### Exercise instructions
Would you please copy every line below that includes the string "site"?

### Collected data
______

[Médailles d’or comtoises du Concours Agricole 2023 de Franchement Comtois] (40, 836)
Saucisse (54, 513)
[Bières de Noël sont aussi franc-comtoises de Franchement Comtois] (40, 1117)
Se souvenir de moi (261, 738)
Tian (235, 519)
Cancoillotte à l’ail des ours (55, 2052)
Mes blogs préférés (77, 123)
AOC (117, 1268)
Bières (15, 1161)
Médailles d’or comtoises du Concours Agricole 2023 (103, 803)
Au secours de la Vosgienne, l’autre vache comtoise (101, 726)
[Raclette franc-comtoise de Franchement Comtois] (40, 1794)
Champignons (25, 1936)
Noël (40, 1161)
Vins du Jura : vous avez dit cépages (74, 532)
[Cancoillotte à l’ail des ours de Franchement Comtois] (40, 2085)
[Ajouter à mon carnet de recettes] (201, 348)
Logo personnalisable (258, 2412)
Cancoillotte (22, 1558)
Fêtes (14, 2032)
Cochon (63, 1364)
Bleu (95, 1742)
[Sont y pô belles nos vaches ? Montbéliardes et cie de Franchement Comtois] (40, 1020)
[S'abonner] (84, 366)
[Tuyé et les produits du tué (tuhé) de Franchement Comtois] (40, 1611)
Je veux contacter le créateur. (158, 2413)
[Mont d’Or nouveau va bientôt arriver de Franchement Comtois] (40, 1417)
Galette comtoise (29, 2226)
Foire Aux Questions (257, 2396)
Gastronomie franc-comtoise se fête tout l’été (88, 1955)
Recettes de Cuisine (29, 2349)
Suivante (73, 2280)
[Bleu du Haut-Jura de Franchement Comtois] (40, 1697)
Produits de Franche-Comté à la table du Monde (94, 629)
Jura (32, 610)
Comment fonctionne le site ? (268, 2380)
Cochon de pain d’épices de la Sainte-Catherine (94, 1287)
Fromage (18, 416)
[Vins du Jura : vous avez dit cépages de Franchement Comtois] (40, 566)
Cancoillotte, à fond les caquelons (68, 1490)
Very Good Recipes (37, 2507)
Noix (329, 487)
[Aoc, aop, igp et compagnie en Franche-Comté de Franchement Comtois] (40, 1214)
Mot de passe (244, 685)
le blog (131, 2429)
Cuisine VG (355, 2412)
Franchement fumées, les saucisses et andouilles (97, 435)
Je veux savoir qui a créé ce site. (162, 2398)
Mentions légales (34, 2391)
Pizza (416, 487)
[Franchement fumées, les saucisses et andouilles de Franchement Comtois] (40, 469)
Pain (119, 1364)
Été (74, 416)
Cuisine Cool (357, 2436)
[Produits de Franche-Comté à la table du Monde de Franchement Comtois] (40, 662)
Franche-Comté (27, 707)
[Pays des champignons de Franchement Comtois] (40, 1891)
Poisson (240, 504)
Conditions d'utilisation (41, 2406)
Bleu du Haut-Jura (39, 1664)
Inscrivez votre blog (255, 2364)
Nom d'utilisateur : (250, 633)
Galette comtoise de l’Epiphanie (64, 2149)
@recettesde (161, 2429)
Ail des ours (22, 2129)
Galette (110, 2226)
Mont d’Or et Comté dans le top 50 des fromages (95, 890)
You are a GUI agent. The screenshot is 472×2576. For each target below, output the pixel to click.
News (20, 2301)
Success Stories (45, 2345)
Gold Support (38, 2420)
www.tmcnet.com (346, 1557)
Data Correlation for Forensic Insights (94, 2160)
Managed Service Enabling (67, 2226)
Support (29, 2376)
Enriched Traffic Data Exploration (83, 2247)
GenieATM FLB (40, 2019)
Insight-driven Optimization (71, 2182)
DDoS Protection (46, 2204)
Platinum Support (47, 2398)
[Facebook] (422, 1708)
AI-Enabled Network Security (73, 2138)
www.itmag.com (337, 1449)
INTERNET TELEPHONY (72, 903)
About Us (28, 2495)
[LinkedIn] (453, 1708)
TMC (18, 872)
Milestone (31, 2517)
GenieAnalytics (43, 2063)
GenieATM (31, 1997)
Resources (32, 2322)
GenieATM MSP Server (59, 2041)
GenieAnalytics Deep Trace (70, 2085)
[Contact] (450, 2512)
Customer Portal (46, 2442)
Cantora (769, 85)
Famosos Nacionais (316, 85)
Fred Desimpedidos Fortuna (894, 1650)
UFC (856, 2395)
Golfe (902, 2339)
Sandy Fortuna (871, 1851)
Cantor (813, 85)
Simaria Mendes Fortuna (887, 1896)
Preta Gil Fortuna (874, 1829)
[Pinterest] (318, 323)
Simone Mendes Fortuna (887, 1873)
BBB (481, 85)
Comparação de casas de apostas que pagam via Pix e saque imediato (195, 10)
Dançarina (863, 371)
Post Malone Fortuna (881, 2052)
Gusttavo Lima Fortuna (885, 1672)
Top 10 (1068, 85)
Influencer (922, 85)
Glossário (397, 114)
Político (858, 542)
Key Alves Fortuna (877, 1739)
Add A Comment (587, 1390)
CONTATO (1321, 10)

______

### Written solution
Comment fonctionne le site ? (268, 2380)
Je veux savoir qui a créé ce site. (162, 2398)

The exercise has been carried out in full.